Sunday, October 26, 2025

Memory and Persistence: Past Time Immanent in the Individual, 1900-2025

Memory and Persistence: Past Time Immanent in the Individual, 1900-2025
For Bergson, "memory" is not merely the reproduction of past information, but is the core that constitutes the qualitative thickness of time itself. He viewed memory in two ways. One is "habitual memory," which is embodied memory, like repeated actions or language. The other is "pure memory," a phenomenon in which the past is preserved in its original form and appears immaterially in the present consciousness. For example, the sensations and scenes from childhood that suddenly come back to life can be said to be the result of pure memory.

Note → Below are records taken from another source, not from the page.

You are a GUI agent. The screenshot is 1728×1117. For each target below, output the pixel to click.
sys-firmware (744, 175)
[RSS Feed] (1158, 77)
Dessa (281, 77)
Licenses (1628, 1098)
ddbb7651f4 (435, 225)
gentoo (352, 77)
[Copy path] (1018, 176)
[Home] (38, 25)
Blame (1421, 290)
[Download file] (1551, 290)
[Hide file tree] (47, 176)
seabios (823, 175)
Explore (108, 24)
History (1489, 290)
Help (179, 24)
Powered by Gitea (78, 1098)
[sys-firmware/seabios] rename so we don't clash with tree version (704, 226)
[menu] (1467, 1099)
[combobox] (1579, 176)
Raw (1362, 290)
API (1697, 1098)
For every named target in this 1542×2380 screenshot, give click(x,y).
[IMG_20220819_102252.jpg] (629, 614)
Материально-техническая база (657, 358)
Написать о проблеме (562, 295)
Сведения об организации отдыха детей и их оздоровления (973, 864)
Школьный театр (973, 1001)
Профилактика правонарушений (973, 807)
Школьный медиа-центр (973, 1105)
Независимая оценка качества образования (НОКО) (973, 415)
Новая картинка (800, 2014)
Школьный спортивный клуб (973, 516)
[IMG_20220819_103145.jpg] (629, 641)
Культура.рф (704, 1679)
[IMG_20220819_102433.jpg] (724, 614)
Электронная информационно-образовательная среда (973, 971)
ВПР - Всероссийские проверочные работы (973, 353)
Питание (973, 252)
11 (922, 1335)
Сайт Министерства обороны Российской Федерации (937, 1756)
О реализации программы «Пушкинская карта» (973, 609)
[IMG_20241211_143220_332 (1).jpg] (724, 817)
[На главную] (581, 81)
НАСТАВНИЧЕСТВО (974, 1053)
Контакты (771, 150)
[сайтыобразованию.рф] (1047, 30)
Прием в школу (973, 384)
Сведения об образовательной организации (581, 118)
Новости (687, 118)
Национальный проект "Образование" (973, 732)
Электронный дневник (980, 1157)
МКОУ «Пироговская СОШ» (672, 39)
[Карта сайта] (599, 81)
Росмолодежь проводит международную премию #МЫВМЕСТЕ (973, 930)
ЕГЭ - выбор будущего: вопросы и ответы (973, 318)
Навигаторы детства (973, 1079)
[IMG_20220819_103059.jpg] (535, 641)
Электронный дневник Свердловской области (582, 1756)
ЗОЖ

This concept of memory is deeply connected to Bergson's idea of durée. Duration means that time is not divided like space, but flows in a qualitatively overlapping manner. The present in which we live is not a point of disconnection from the past, but rather the accumulated past is concentrated and condensed into the moment of "now. Memory is nothing but the thickness of that condensed time, and consciousness is dynamically constituted within this persistence.

This understanding also relates to the freedom of human creation and action. It is not a mechanical reaction, but a new choice or invention based on the past, which is possible because memory is not merely a record, but "a past woven into the present. For Bergson, consciousness was this place of persistence and memory, life itself living in time.